Franchise Legal: Resolving Disagreements is the Hallmark of Successful Franchise Systems

By Frank Zaid, Frank Zaid FRANlegal Support Services
Canadian Franchise Association, Franchise Voice Updater, March 1, 2023

A number of years ago the International Franchise Association Franchise Relations Committee published a handbook entitled “Resolving Disagreements by Working Together: A Dispute Resolution Handbook for Franchisors and Franchisees.” The Introduction states that “Resolving disagreements to the satisfaction of both franchisors and franchisees has become the hallmark of successful franchise systems.” That premise has equal, if not greater, application today.

Successful franchise systems are built on trust and solid relationships. However, there will always be variations in individual franchisee performance and a lack of trust will likely arise at times of stress or upset.  Experience has taught us that both franchisors and franchisees should be prepared for disagreements or disputes. Franchisees should understand how a franchisor will work towards resolution of disagreements or disputes.

Near the end of my 40-year career as a franchise lawyer I become trained as a franchise mediator and arbitrator. My diverse experience in this capacity has convinced me that many franchisors and most franchisees are not prepared for disagreements or disputes and are not well versed about early or alternate dispute resolution to avoid litigation. Franchisors learn how disputes can be resolved early and often by business means and take the lead in instituting dispute resolution programs.  Franchisees should become informed as to what programs are in place to resolve disputes and how their franchisors approach the subject in franchise disclosure documents and franchise agreements. Franchisors and franchisees should have open discussions about the subject.

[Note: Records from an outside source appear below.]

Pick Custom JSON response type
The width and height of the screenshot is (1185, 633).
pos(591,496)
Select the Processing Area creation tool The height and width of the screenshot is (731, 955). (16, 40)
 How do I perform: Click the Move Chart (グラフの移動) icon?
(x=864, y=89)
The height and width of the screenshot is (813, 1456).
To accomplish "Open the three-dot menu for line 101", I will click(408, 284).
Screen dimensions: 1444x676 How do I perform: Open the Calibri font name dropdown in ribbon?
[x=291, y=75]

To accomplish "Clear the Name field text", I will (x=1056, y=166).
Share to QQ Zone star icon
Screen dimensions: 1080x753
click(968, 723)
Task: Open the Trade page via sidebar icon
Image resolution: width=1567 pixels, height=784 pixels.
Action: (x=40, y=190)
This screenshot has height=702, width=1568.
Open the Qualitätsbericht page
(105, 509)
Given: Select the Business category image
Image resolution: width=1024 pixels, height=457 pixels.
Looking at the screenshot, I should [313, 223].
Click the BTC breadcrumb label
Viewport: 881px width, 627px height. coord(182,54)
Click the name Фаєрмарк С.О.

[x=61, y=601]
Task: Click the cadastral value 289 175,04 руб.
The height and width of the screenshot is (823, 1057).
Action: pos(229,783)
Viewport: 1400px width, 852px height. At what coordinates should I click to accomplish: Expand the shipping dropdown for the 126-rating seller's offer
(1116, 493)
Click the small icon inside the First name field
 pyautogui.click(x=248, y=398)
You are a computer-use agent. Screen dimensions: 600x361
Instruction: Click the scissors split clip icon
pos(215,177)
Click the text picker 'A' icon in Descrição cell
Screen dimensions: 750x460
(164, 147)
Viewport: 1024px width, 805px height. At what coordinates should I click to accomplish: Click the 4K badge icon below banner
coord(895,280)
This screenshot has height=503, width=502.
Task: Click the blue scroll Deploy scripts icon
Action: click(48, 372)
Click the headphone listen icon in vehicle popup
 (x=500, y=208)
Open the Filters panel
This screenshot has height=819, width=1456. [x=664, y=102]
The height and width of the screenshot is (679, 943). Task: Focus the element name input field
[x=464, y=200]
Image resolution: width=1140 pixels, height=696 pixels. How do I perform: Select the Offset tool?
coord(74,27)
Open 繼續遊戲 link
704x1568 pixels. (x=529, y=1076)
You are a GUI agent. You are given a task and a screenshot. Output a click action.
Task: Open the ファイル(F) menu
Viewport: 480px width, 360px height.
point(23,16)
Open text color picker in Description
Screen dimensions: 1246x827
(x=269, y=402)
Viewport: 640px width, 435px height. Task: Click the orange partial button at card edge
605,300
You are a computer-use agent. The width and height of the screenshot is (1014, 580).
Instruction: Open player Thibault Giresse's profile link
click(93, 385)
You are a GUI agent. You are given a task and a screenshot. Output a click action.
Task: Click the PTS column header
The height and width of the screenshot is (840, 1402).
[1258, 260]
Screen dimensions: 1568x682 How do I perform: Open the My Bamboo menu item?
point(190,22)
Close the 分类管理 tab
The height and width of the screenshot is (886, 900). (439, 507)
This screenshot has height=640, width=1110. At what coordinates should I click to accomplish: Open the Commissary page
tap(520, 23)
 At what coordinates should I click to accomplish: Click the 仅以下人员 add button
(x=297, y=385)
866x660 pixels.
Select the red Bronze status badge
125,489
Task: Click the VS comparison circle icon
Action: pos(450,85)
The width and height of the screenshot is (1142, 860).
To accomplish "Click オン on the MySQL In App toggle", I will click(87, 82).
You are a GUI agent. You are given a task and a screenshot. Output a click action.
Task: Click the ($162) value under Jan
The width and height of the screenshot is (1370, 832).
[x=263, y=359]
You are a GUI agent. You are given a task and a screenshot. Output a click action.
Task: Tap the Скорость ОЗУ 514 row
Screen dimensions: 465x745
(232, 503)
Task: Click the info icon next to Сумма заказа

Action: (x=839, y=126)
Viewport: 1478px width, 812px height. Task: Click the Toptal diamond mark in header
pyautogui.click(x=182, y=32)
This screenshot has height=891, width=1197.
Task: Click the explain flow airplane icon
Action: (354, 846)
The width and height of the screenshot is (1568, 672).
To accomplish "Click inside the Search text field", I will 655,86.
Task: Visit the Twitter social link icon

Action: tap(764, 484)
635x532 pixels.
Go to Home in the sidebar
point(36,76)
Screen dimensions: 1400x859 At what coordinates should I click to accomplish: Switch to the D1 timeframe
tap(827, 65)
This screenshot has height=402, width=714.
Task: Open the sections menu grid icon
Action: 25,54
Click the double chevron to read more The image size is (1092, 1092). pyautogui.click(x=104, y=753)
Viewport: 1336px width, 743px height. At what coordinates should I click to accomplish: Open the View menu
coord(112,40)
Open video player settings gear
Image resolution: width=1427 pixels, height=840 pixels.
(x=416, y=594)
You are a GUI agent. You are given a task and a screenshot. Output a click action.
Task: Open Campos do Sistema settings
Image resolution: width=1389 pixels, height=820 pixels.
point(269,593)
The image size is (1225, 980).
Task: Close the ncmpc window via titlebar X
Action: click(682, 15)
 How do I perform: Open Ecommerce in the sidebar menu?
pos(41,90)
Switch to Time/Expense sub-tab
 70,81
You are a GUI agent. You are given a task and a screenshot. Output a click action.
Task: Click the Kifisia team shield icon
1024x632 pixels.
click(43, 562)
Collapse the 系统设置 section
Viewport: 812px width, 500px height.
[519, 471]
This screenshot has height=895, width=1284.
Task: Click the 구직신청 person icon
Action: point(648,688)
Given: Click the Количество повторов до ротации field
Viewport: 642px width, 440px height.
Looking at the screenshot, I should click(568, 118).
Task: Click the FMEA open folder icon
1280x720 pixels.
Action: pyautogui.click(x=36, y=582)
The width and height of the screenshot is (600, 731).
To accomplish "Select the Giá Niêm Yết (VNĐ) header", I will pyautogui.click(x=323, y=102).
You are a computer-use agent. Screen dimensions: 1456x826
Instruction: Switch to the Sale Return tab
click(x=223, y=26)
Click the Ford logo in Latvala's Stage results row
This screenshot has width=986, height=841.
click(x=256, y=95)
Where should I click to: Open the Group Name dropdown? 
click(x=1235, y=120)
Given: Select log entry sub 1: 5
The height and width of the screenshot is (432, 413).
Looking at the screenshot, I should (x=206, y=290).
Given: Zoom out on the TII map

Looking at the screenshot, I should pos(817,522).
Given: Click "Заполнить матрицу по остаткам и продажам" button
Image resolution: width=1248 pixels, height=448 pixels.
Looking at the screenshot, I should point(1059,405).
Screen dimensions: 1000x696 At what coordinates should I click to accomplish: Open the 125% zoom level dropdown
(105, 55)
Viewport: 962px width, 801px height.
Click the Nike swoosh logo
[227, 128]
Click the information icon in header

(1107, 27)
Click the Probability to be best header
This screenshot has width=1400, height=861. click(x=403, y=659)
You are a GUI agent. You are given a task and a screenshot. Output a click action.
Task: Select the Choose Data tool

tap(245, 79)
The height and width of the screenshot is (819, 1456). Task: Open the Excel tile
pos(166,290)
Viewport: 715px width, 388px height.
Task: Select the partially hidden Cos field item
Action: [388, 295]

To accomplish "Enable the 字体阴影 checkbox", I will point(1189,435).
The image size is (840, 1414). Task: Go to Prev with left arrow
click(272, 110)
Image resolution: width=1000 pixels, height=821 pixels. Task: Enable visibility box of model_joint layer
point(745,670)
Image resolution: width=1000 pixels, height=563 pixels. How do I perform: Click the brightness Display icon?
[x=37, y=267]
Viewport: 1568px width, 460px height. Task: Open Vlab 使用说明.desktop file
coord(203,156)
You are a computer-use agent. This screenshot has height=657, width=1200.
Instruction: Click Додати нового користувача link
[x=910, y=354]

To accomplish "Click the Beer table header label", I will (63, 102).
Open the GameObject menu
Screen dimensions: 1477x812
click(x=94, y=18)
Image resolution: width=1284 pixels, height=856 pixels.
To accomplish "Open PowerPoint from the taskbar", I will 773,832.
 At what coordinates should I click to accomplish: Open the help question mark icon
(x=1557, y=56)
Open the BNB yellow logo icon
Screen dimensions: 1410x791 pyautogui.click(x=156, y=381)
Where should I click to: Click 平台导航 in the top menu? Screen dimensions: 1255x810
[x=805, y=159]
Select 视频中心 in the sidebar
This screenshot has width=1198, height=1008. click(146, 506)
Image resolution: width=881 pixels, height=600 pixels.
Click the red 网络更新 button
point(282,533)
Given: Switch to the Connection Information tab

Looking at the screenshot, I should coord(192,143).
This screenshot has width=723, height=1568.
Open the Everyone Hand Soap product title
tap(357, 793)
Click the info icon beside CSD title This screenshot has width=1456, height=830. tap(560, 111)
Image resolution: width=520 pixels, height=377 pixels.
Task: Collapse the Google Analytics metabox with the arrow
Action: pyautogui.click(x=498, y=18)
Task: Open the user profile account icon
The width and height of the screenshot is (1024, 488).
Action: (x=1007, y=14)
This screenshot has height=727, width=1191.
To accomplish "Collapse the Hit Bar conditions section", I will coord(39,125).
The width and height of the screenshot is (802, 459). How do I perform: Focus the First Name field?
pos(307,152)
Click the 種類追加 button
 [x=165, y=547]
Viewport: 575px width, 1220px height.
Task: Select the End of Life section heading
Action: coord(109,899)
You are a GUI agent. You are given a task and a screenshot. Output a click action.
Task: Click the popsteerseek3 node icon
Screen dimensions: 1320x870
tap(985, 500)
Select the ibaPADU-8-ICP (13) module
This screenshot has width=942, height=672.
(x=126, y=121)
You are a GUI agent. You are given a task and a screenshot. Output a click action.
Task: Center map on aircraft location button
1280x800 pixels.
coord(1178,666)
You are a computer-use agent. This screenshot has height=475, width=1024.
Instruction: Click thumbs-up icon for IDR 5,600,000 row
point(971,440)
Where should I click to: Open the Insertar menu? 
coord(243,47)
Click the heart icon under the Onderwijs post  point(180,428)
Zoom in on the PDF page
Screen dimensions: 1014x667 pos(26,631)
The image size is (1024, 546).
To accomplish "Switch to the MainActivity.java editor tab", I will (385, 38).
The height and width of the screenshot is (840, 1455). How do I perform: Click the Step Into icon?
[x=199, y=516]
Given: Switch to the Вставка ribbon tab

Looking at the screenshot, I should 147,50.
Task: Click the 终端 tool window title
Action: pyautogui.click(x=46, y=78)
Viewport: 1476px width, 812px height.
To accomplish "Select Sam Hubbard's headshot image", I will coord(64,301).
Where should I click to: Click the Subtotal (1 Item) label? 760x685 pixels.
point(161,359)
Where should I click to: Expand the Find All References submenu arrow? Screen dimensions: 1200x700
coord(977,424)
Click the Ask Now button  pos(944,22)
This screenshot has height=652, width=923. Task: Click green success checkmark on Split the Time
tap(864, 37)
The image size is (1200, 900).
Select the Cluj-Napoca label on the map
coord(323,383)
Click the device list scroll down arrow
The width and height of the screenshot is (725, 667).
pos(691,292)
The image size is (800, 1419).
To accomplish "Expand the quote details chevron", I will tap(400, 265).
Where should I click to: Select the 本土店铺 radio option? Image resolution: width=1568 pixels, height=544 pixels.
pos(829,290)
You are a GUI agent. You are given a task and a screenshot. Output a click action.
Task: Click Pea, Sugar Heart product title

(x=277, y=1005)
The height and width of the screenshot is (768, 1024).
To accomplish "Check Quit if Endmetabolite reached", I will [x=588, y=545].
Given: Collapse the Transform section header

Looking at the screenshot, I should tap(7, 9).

Some fundamental attributes of a franchisor that understands the importance of early resolution of disputes can be assumed from how a franchisor generally approaches building a fair and open franchise relationship:

  • Timely and informative communications by a franchisor help to allay rumours and build trust.  Does the franchisor keep its franchisees informed of important changes and system developments?  Does the franchisor encourage suggestions and react professionally to franchisee complaints?
  • Does the franchisor have programs in place to assist underperforming franchisees affected by unexpected circumstances like new competition, a pandemic, illness, climatic disasters, negative social media, supply chain problems, and the like?
  • Does the franchisor have early dispute programs in place like a simple provision in a franchise agreement to negotiate disputes in several stages on a without prejudice and confidential basis including with senior management?
  • Does the franchisor have a franchise mentor program for new franchisees or a peer group or peer review program to assist in resolving disputes?
  • How can franchisees contact the CEO or a designated member of the executive team to discuss a problem on a without prejudice basis and will the CEO or designated contact person commit to consider the matter quickly and objectively with a quick response?
  • And has the franchisor considered or established an independent franchise system ombudsman program. The ombudsman should have credibility, franchise experience, and alternative dispute resolution training and basically operates as a go-between with the objective of resolving the dispute. There are no repercussions to a franchisee that raises a matter with the ombudsman, and there is no direct interaction between the parties.

Franchisee advisory councils have become more popular in recent years. The effectiveness of a FAC will depend on its constitution, composition, and representation. FACs should consider major operational matters, new system developments or changes, and matters that will require substantial cost to franchisees. With the approval of a FAC regarding these matters, acceptance by the franchisee body is almost certain.

The Canadian Franchise Association’s Code of Ethics states that “both parties should make reasonable efforts to resolve complaints, grievances and disputes with each other through fair and reasonable direct communication, and where reasonably appropriate under the circumstances, mediation or other alternative dispute resolution mechanisms”.  Many franchisors provide for mediation in their franchise agreements or ancillary documents and it is often a pre-condition to commencing litigation or arbitration. The parties can agree to mediate a dispute at any time. A mediator or arbitrator in a franchise dispute should have significant understanding of franchising. The process is confidential and without prejudice and there is a high rate of success in mediated franchise disputes.

Finally, arbitration can be used to resolve disputes if mediation is not successful. Arbitration is private and confidential. No documents are available for public review, and the public and the media cannot attend. The parties must sign an arbitration agreement which can be a standalone document or contained in another agreement like a franchise agreement. It can require the arbitrator to have specialized knowledge of franchising and can deal with the appointment of the arbitrator and the procedures and rules for arbitration.  By creating a streamlined process, arbitration can be much quicker than an ordinary trial.  An arbitration decision is confidential and usually cannot be appealed.

Hopefully, these comments will encourage franchisors, franchisees and franchise lawyers to become informed of the use of early and alternate dispute resolution procedures and to include them as part of the franchise system. And with new innovative procedures, disputes can be resolved quickly and efficiently with reduced costs and minimal disruption, and most importantly the franchise system will be an example of a “hallmark of successful franchise systems”.